The Bard's Tale IV: Barrows Deep è un GDR single-player in cui si guida una squadra personalizzabile attraverso un mondo fantasy ricco di dungeon, cittadine e terre selvagge. Il titolo punta su esplorazione, enigmi e combattimenti tattici, offrendo ampie possibilità di creazione dei personaggi e regolazione della difficoltà.
Gameplay
Si inizia con un solo eroe e si amplia il gruppo reclutando o creando nuovi alleati. Gli archetipi disponibili sono Bard, Fighter, Practitioner e Rogue; ognuno dispone di 60-70 abilità che si combinano per sbloccare 21 classi distinte. Questo sistema favorisce build diverse e spinge a sperimentare in più partite.
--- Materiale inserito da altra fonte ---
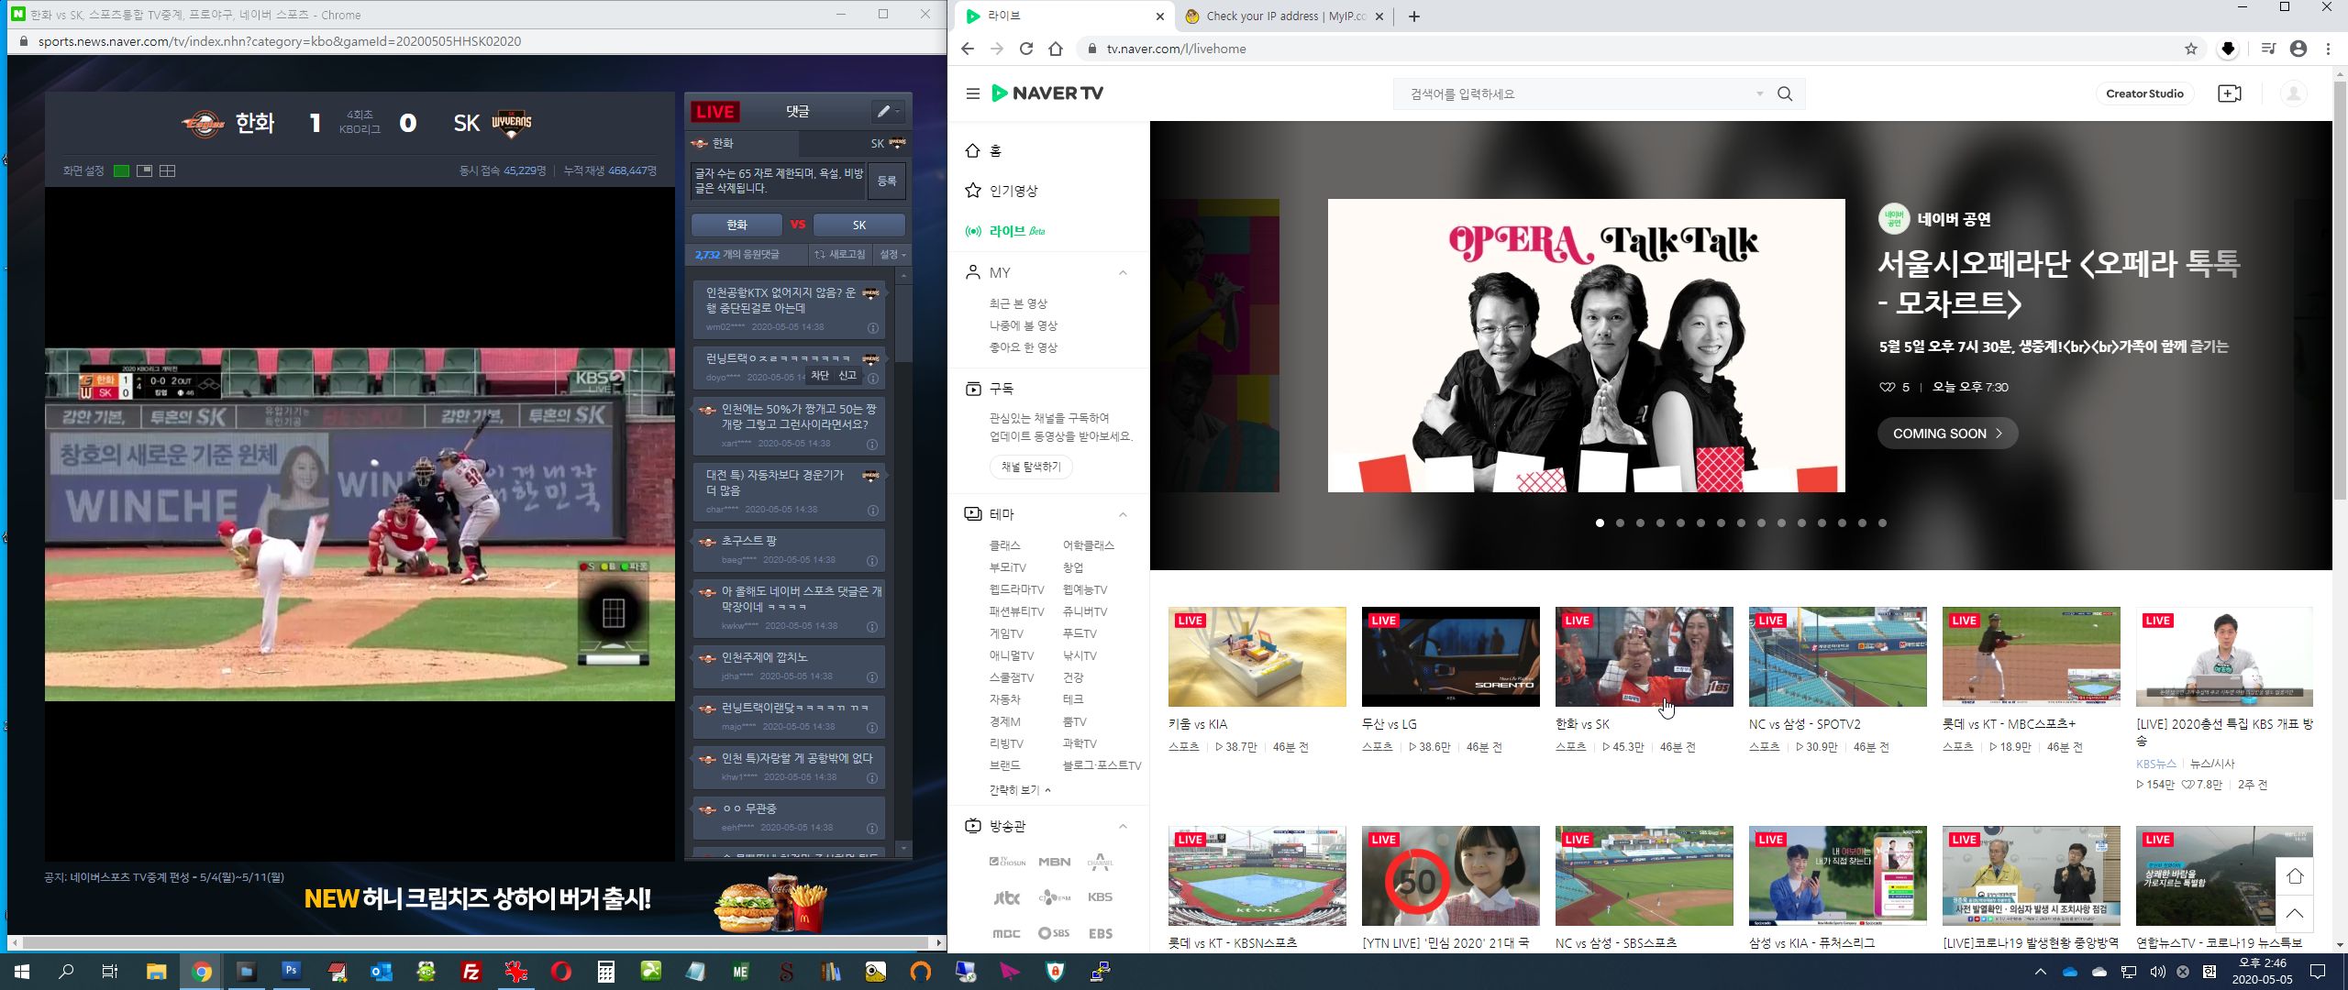Viewport: 2348px width, 990px height.
Task: Open the 두산 vs LG live thumbnail
Action: 1450,656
L'esplorazione tocca borghi pieni di missioni, oscuri sotterranei, colline, foreste e distese ghiacciate. Muovendosi si scoprono segreti, si risolvono indovinelli e si neutralizzano trappole. Le antiche armi elfiche nascondono dettagli che vanno esaminati con cura per liberarne il vero potenziale.
I combattimenti si svolgono a turni e premiano posizionamento, strategia ed esecuzione di combo. Un pool condiviso di punti opportunità limita le azioni sia del gruppo che dei nemici, premiando la gestione delle risorse più che la forza bruta.
La personalizzazione non riguarda solo i personaggi: cursori regolano il salvataggio (compresa l'opzione di salvare ovunque), la visibilità della minimappa e dei marcatori. Così si adatta l'esperienza da una sfida hardcore a una più accessibile.
Modalità di gioco
Il cuore del gioco è una campagna single-player con oltre 40 ore di contenuti. La Legacy Mode offre un'alternativa pensata per chi conosce i capitoli precedenti, modificando alcune meccaniche per rievocare lo stile classico della serie.
L'edizione Director's Cut amplia il titolo base con nuove opzioni di personalizzazione, oggetti, nemici, un'interfaccia rivista e un dungeon extra, migliorando la presentazione senza cambiare la struttura single-player.
Esplorazione e puzzle
Avanzamento e narrazione ambientale sono guidati da quest e interazioni con il mondo. Si scopre il lore esaminando oggetti e completando obiettivi che vanno da semplici commissioni a misteri articolati. Puzzle e trappole si intrecciano con i combattimenti: non risolverli può rendere gli scontri successivi più duri.
Oltre 100 tracce musicali originali e centinaia di battute doppiate accompagnano i lunghi viaggi e le indagini. La libertà nella composizione del gruppo e l'interazione dettagliata con il mondo garantiscono longevità grazie a combinazioni di classi e livelli di difficoltà diversi.
Vale la pena giocarci?
The Bard's Tale IV: Barrows Deep è ideale per chi apprezza i GDR classici a scorrimento di dungeon, con enfasi su tattica e puzzle. Le opzioni di difficoltà e la personalizzazione del party lo rendono accessibile ai nuovi giocatori e profondo per i veterani.
Le patch successive hanno corretto problemi di prestazioni e aggiunto funzioni come il respec e la griglia di combattimento per chi preferisce un feeling più tradizionale. La Director's Cut arricchisce ulteriormente l'esperienza con contenuti extra e rifiniture.
La critica apprezza il sistema di combattimento, gli enigmi e la colonna sonora, mentre rileva qualche limite grafico e occasionali problemi tecnici al lancio. Chi cerca strategia a turni e progressione metodica troverà grande soddisfazione; chi preferisce grafica moderna o multiplayer potrebbe orientarsi altrove.